WRITTEN EXERCISE:
Answer these from the Pensacola ship profile:
1. Which yard built the ship?
2. On what date did she return to Pearl Harbor after being diverted to Brisbane?
3. Which carrier was Task Force 11 centered around?
## Start GIVEN PASSAGE
|Ship Class||Pensacola-class Heavy Cruiser|
|Builder||New York Navy Yard|
|Laid Down||27 Oct 1926|
|Launched||25 Apr 1929|
|Commissioned||6 Feb 1930|
|Decommissioned||26 Aug 1946|
|Displacement||9100 tons standard|
|Machinery||Parsons turbines, 8 boilers, 4 shafts|
|Power Output||107000 SHP|
|Range||10,000nm at 15 knots|
Contributor: C. Peter Chen
Pensacola was the lead ship of her class of heavy cruisers. In the early 1930s, she served on both coasts of the United States. During the attack on Pearl Harbor which started the Pacific War and drew the United States into WW2, she was en route between Pearl Harbor and Manila; she was diverted to Brisbane, Australia, and returned to Pearl Harbor on 19 Jan 1942. On 17 Feb 1942, she arrived off Samoa to join Task Force 11, which was centered around the carrier Lexington.
## End GIVEN PASSAGE
## Start DATA BLOCK
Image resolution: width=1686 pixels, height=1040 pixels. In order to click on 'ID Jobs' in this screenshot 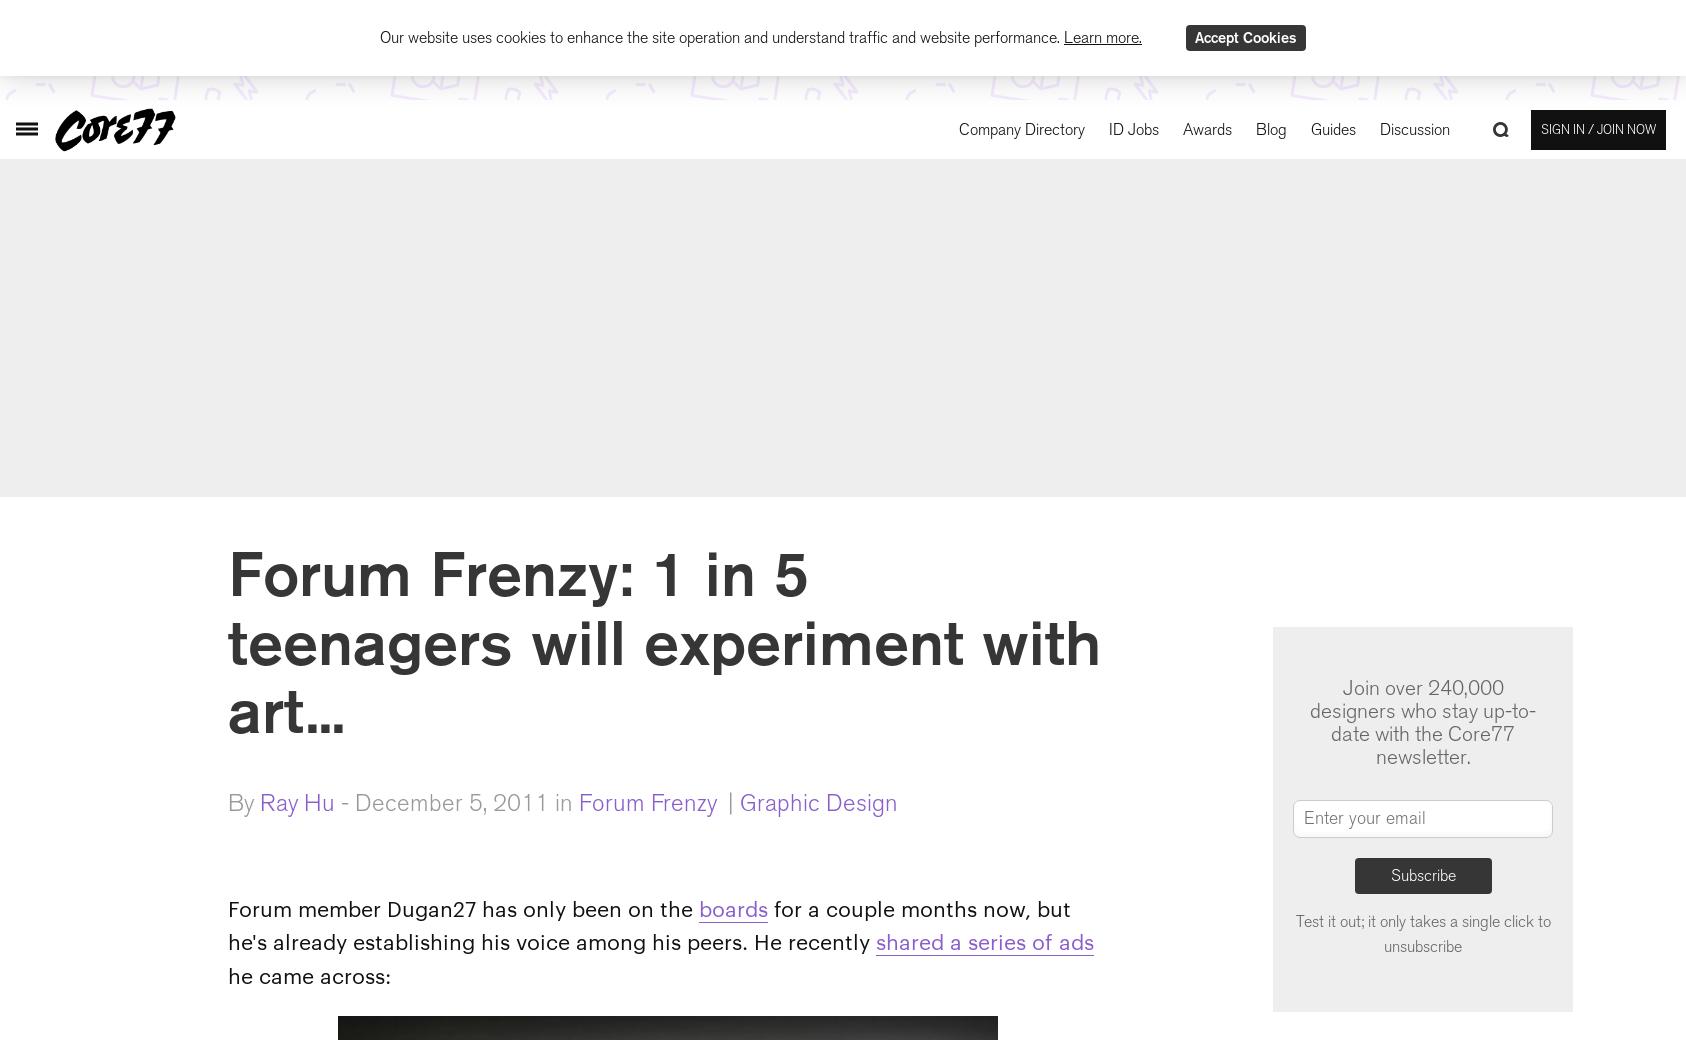, I will do `click(1133, 128)`.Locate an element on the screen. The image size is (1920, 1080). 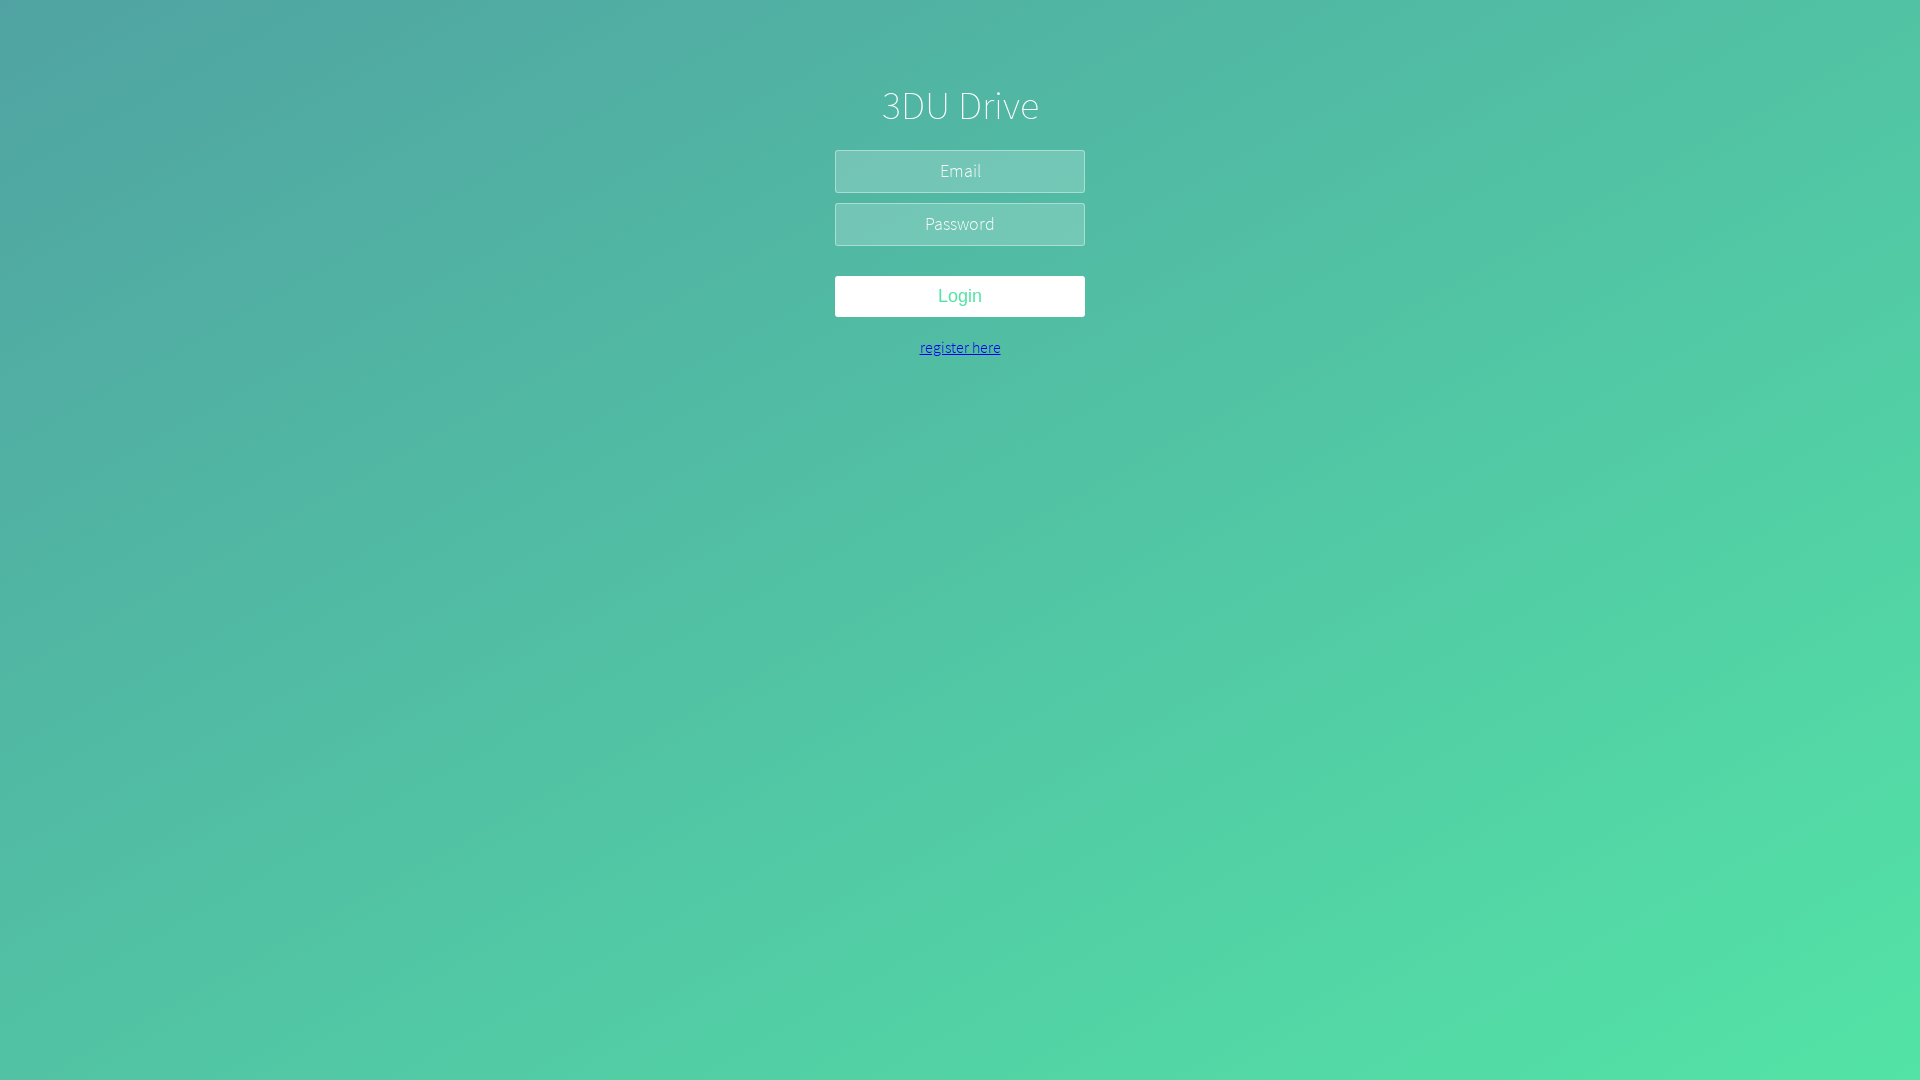
'Login' is located at coordinates (960, 296).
## End DATA BLOCK
WRITTEN REPLY:
1. New York Navy Yard
2. 19 Jan 1942
3. Lexington